The reason this was a light coming on for me is that the ordinary understanding is that the Latin view is the one that confuses personal origin and energetic procession, because Latin only has one word (processio) for what the Greek describes with two. But in terms of concepts, the Latin view is actually more sophisticated, because the Latin makes distinctions in the sense from (ex) is used that the Greek does not make with ek (as in ekporeusis). Thus, the Latin use of the filioque is not confused with connotations of "ek" that make its analogical use inappropriate (which is why the Greeks refrain from using a theological filioque, making it purely economic). It opens up a conceptual distinction that allows both theological and economic uses of the filioque, which the Greek view cannot allow on account of having a more limited notion of origin/aitia.
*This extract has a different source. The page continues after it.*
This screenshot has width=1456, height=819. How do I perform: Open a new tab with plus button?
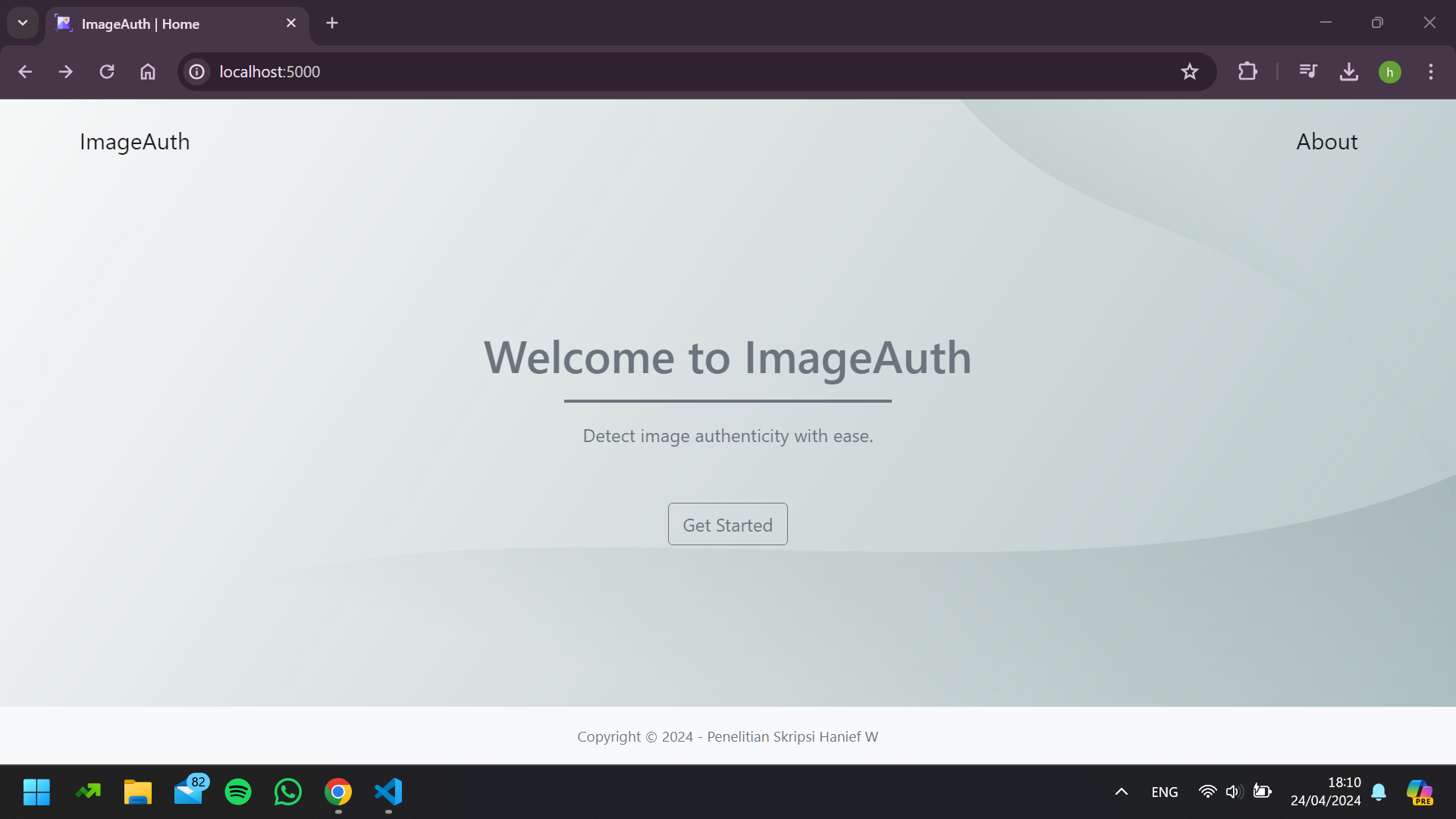coord(332,23)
It really sunk in for me when I was re-reading sections of the Prima Pars for my discussion with Mark Thomas Lickona. The analysis of "ex" in "creatio ex nihilo" (Q.45, a.1, Obj. 3 and RO 3) drove home the conceptual versatility that St. Thomas has with the idea of "from-ness.":

Further, the preposition "from" [ex] imports relation of some cause, and especially of the material cause; as when we say that a statue is made from brass. But "nothing" cannot be the matter of being, nor in any way its cause. Therefore to create is not to make something from nothing.
When anything is said to be made from nothing, this preposition "from" [ex] does not signify the material cause, but only order; as when we say, "from morning comes midday"--i.e. after morning is midday. But we must understand that this preposition "from" [ex] can comprise the negation implied when I say the word "nothing," or can be included in it. If taken in the first sense, then we affirm the order by stating the relation between what is now and its previous non-existence. But if the negation includes the preposition, then the order is denied, and the sense is, "It is made from nothing--i.e. it is not made from anything"--as if we were to say, "He speaks of nothing," because he does not speak of anything. And this is verified in both ways, when it is said, that anything is made from nothing. But in the first way this preposition "from" [ex] implies order, as has been said in this reply. In the second sense, it imports the material cause, which is denied.

I realized that if one were to strip "from-ness" of ALL its causal connotations, as Thomas did in Q.45 with the association with material cause and Q.44, a.1, RO3 with efficient cause in mathematics, then one would simply arrive at Anselm's "from." So Brandon is wrong in thinking that this is a unmotivated deviation from the Fathers. Rather, it makes explicit the concept that the Fathers were implicitly invoking by refusing to affirm the filioque in terms of hypostatic origin, as Patriarch Gregory pointed out in his Tomus. It helps to make plain the *reasons* that the Fathers did what they did rather than blindly accepting the dogma. I think this could be of real utility in ecumenical discussions.